アジアの社会発展に貢献した個人や団体に贈られる「マグサイサイ賞」。1957年の創設以来、アジアのノーベル賞とも呼ばれ、その権威は年々高まっているそうだ。日本からは黒澤明監督、作家の石牟礼道子さん、国連難民高等弁務官を務めた緒方貞子さんら、各界の傑出した人物が受賞している。だが個人的には、宮崎駿監督が昨年選ばれて、そういう賞があるんだと知った程度。たぶん今までも報道はされていたのだろうけど、あまり記憶にない。

それにしても、このマグサイサイ賞の「マグサイサイ」が気になりすぎた。日本人には馴染みのない単語で、一体どんな意味の言葉なのか、なぜこういう名前になったのか。調べてみると――フィリピンの第7代大統領、ラモン・マグサイサイにちなんでいた。

マグサイサイは、フィリピン北部ルソン島の中部ルソン地方イバの町で生まれた。

当初は自動車整備士として働いていたが、1942年2月に転機が訪れる。日本軍がアメリカ軍をフィリピンから駆逐すると、アメリカの支援を受けたゲリラ部隊に身を投じ、その類まれな指導力を発揮。サンバレス州の軍事総督にまで上り詰める。

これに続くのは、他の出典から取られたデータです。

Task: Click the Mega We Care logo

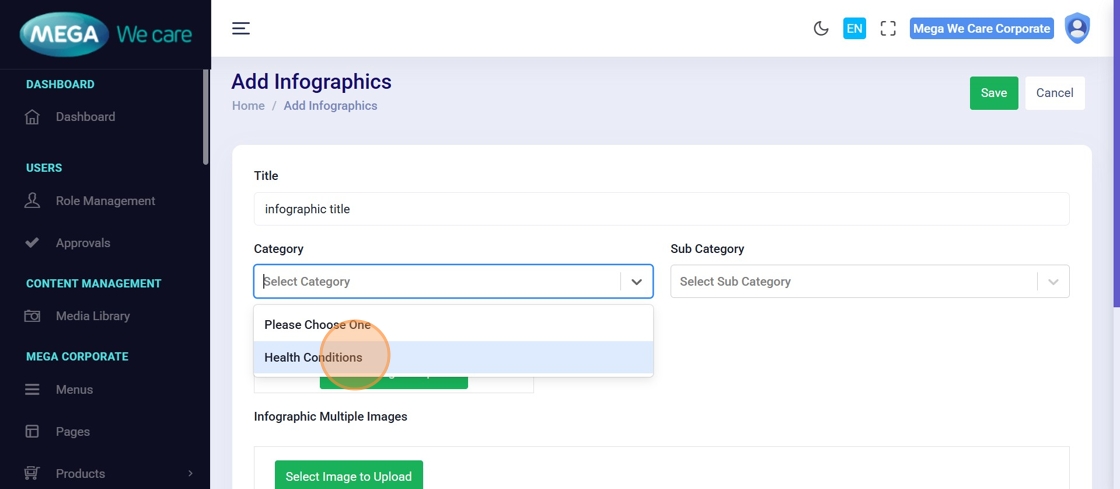Action: click(x=105, y=34)
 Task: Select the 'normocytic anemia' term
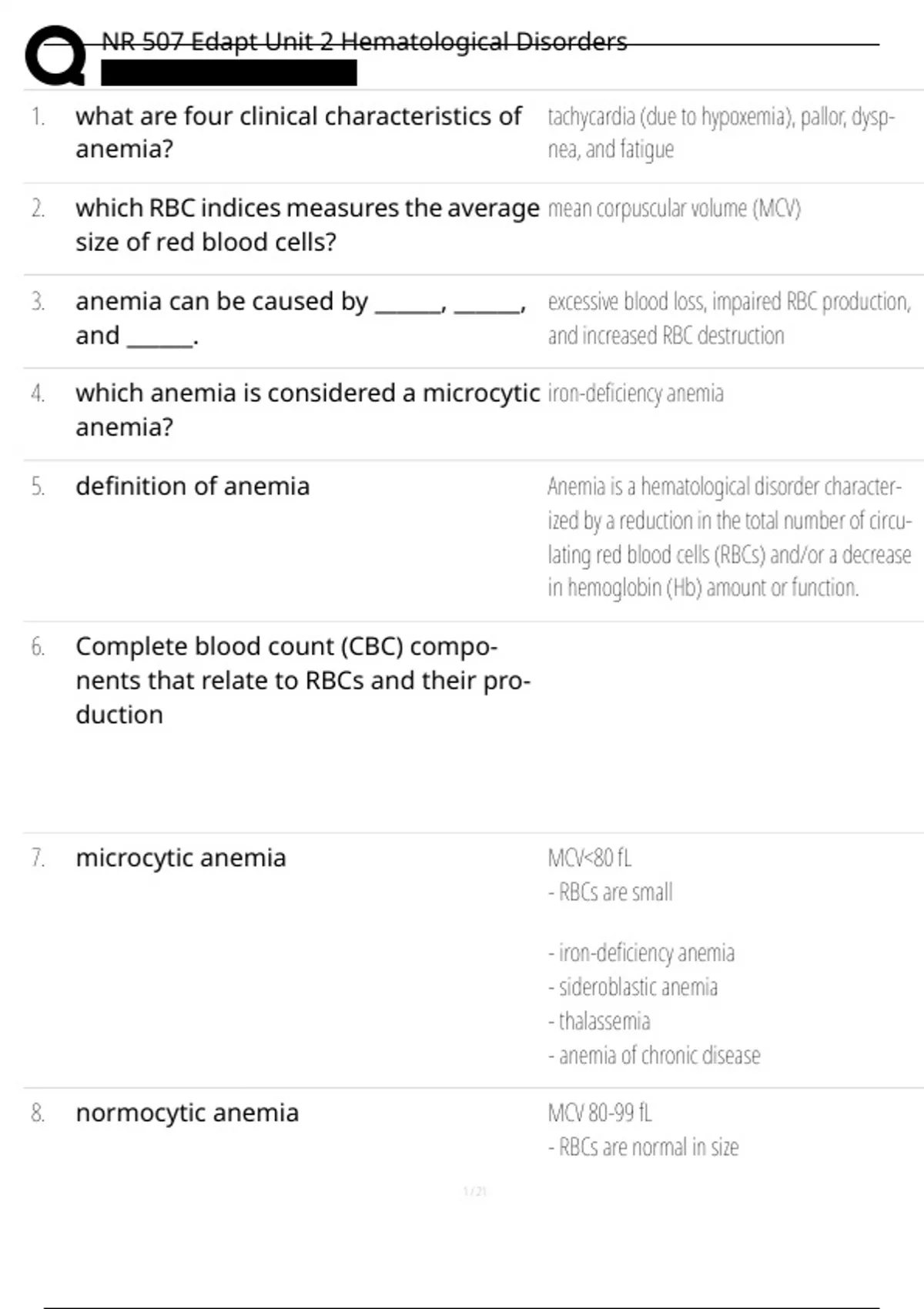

戦後、その手腕を買われて政界入り。下院議員を2期務めた後、1950年に国防長官に抜擢された。フクバラハップと呼ばれる共産主義系反政府組織の掃討では、単なる軍事作戦ではなく、兵士による救援物資の配布など、非伝統的な手法で人々の心をつかんでいく。その手腕と清廉潔白な姿勢が評価され、1953年、大統領に就任。

就任後、前例を破って民族衣装のバロン・タガログを公式の場で着用。大統領府を「国民の家」として開放し、6万5千エーカーもの土地を3千世帯の貧困家庭に分配。さらに、1954年から56年にかけて7.2%という高いGDP成長率を実現する一方、東南アジア条約機構(SEATO)の設立にも尽力した。調べれば調べるほど、「英雄」の称号に相応しい人物だ。

ところが1957年3月17日、49歳で急逝する。大統領機がエンジントラブルで墜落し、そのまま帰らぬ人に。その死を悼み創設された賞が、「マグサイサイ賞」というわけだ。

一介の整備士から身を起こし、戦時下で抗日ゲリラを率い、そして大統領となって貧困と格差に立ち向かった。その生涯は、時代に流されず、強い信念を持って歩むことの大切さを伝えてくれる。